→ **The task**:
Would you copy out, exactly as written, each line from the one containing "[Search] (296, 96)" to the end of the records below?

→ **Records supplied**:
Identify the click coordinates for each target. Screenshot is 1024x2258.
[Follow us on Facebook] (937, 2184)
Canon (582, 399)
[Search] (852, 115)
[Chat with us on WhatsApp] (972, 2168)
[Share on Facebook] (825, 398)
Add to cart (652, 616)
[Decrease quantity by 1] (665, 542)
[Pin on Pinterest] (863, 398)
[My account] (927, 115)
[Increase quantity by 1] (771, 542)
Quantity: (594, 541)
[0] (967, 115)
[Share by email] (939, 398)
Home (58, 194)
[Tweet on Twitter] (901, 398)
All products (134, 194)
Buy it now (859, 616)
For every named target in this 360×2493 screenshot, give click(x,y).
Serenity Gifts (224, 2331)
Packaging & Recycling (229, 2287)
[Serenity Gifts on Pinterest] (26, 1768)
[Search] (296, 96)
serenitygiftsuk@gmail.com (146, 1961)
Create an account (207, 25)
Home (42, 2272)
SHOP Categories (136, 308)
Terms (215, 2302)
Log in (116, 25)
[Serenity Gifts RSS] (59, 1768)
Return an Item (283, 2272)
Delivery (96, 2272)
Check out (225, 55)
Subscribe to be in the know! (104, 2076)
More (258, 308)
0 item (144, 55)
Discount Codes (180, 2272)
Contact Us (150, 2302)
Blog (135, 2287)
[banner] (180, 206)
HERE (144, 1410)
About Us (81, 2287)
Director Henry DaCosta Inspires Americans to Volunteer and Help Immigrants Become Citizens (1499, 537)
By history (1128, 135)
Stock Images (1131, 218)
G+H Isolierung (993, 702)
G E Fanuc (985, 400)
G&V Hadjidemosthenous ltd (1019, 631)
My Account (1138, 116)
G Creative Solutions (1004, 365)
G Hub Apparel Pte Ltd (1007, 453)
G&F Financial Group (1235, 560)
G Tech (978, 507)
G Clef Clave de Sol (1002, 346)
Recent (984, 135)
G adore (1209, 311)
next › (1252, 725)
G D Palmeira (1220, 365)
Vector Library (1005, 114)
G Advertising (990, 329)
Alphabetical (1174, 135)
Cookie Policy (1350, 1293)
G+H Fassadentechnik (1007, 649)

→ **Solved exercise**:
[Search] (296, 96)
serenitygiftsuk@gmail.com (146, 1961)
Create an account (207, 25)
Home (42, 2272)
SHOP Categories (136, 308)
Terms (215, 2302)
Log in (116, 25)
[Serenity Gifts RSS] (59, 1768)
Return an Item (283, 2272)
Delivery (96, 2272)
Check out (225, 55)
Subscribe to be in the know! (104, 2076)
More (258, 308)
0 item (144, 55)
Discount Codes (180, 2272)
Contact Us (150, 2302)
Blog (135, 2287)
[banner] (180, 206)
HERE (144, 1410)
About Us (81, 2287)
Director Henry DaCosta Inspires Americans to Volunteer and Help Immigrants Become Citizens (1499, 537)
By history (1128, 135)
Stock Images (1131, 218)
G+H Isolierung (993, 702)
G E Fanuc (985, 400)
G&V Hadjidemosthenous ltd (1019, 631)
My Account (1138, 116)
G Creative Solutions (1004, 365)
G Hub Apparel Pte Ltd (1007, 453)
G&F Financial Group (1235, 560)
G Tech (978, 507)
G Clef Clave de Sol (1002, 346)
Recent (984, 135)
G adore (1209, 311)
next › (1252, 725)
G D Palmeira (1220, 365)
Vector Library (1005, 114)
G Advertising (990, 329)
Alphabetical (1174, 135)
Cookie Policy (1350, 1293)
G+H Fassadentechnik (1007, 649)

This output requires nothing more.